[HAI5016] my-first-project

Posted Oct 2, 2025

Setting up your project environment (by ChatGPT)

By Pim Kamphuis

8 min read

[HAI5016] my-first-project

During previous class, we learned how to set up a development environment with Python and Visual Studio Code (VS Code) using the UV tool. We also created a new project folder called my-first-project in your Developer folder and initialized a Git repository.

What a few of you have been asking me is

“Professor, where can I find my Developer folder again?”.

Well, let’s address that first, and then continue with our first project.

Disclaimer: This blog provides instructions and resources for the workshop part of my lectures. It is not a replacement for attending class; it may not include some critical steps and the foundational background of the techniques and methodologies used. The information may become outdated over time as I do not update the instructions after class.

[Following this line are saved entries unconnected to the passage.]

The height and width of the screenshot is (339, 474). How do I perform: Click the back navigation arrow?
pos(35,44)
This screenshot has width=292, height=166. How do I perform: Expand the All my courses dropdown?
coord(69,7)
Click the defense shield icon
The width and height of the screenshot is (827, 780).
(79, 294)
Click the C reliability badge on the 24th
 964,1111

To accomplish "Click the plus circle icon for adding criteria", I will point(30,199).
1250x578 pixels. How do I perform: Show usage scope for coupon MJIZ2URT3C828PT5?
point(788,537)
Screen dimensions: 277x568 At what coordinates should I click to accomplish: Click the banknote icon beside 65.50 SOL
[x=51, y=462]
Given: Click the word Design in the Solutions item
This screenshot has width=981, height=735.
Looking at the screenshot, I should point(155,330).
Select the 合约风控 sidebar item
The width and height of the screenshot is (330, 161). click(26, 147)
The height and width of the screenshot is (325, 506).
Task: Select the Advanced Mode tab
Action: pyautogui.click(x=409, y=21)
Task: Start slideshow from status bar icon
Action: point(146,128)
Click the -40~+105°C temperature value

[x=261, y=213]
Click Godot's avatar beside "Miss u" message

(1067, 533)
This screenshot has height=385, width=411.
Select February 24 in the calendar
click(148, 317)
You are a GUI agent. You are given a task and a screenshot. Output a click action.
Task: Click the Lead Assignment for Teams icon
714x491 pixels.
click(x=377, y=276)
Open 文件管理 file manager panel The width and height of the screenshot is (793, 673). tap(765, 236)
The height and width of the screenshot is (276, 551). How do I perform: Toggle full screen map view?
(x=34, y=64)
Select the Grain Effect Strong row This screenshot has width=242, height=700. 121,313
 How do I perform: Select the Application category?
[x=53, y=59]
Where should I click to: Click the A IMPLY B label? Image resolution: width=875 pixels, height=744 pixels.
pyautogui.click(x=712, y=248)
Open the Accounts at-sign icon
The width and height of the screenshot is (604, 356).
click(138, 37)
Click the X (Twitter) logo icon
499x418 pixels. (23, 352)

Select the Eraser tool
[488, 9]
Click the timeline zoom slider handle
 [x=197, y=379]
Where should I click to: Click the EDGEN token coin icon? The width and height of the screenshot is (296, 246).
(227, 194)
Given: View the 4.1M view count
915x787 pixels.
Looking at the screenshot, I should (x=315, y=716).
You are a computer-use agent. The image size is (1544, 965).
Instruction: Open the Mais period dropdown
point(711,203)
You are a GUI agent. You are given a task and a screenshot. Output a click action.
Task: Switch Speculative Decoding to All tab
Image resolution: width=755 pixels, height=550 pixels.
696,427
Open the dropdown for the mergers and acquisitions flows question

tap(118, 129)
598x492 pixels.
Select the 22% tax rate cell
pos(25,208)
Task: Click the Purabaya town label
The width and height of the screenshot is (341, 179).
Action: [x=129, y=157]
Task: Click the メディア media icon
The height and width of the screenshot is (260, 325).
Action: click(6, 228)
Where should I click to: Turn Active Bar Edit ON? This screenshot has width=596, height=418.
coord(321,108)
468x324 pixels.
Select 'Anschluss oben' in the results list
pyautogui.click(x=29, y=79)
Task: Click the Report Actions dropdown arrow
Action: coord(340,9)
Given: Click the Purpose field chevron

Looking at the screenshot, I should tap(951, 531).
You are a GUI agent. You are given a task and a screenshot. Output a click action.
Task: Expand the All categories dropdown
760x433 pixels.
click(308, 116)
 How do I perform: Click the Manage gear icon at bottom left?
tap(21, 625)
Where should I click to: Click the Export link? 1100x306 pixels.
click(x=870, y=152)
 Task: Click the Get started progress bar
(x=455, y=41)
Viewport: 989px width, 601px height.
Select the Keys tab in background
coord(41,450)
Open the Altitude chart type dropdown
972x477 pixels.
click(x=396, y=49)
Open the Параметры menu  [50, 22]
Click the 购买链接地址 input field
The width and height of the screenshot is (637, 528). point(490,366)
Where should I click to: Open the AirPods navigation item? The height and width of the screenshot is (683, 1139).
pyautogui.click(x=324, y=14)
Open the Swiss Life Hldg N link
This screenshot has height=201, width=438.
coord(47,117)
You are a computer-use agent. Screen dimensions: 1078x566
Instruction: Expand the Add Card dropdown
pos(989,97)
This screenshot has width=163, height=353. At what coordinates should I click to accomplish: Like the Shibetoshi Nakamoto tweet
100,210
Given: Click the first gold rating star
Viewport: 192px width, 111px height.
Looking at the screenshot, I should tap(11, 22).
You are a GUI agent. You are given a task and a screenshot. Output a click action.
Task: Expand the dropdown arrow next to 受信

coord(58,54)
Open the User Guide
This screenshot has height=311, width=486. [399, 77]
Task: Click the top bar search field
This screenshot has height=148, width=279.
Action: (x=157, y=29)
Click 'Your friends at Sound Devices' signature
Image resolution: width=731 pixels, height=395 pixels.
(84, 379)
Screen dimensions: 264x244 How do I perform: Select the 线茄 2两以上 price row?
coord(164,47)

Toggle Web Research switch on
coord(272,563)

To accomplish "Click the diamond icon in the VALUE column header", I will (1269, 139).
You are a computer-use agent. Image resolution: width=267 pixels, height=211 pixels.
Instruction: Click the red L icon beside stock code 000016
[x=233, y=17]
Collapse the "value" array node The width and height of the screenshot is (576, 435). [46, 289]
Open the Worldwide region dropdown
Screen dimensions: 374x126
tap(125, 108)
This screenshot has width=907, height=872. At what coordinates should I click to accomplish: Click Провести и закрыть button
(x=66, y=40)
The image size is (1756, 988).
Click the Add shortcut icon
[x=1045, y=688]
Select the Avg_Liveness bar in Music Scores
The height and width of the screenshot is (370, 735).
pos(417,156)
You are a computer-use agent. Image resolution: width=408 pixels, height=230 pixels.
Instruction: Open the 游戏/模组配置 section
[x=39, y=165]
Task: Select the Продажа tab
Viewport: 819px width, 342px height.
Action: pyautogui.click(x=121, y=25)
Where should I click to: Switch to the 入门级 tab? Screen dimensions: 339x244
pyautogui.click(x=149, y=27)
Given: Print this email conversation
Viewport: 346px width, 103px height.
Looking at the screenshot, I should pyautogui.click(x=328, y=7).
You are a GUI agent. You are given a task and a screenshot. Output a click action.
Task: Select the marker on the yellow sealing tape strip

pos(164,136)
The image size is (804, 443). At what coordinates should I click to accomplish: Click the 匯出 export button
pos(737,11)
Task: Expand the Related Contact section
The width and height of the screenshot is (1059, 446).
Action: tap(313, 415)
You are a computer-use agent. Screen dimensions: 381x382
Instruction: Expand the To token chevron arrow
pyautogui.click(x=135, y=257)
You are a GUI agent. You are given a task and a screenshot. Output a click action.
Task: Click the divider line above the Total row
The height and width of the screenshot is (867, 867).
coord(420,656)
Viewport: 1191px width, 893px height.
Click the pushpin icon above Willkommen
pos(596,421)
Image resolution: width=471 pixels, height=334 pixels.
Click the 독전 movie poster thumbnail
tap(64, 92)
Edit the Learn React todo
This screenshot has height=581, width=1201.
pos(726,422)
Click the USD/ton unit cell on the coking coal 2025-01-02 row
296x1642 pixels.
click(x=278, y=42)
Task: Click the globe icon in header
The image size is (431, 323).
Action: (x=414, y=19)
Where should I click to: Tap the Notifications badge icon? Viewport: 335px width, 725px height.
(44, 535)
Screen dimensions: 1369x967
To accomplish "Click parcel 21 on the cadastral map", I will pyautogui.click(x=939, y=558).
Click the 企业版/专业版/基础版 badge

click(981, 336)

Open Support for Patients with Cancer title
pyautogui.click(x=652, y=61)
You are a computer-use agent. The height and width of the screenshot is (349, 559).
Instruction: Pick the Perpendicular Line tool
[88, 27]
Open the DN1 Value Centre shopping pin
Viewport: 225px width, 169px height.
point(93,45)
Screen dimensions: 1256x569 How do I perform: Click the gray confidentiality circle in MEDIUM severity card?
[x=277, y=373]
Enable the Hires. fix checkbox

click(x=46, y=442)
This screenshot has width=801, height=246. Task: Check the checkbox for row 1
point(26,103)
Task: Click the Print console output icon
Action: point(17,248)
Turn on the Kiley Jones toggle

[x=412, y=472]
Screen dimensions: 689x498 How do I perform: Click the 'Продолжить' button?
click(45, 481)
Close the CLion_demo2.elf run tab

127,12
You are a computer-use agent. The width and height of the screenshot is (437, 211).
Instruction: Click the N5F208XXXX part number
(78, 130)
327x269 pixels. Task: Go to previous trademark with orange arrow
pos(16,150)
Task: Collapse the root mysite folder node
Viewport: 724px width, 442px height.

1. Place your ~/Developer folder in Favorites

To make it easier to access your Developer folder, you can add it to your Favorites (macOS) or Quick Access (Windows) in your file explorer.

On Windows

Open File Explorer
In the address bar, enter %HOMEPATH%\ and press Enter
Right-click on the Developer folder in the address bar and select Pin to Quick access

Like with the code . command to open the folder in your current terminal path in VS Code, you can also open your folder in explorer by typing explorer . in the terminal.

On macOS

Open Finder
Press CMD + Shift + G to open the “Go to Folder” dialog
Type ~/ to go to your home directory
Press Enter
Drag the Developer folder into Favorites

Like with the code . command to open the folder in your current terminal path in VS Code, you can also open your folder in finder by typing open . in the terminal.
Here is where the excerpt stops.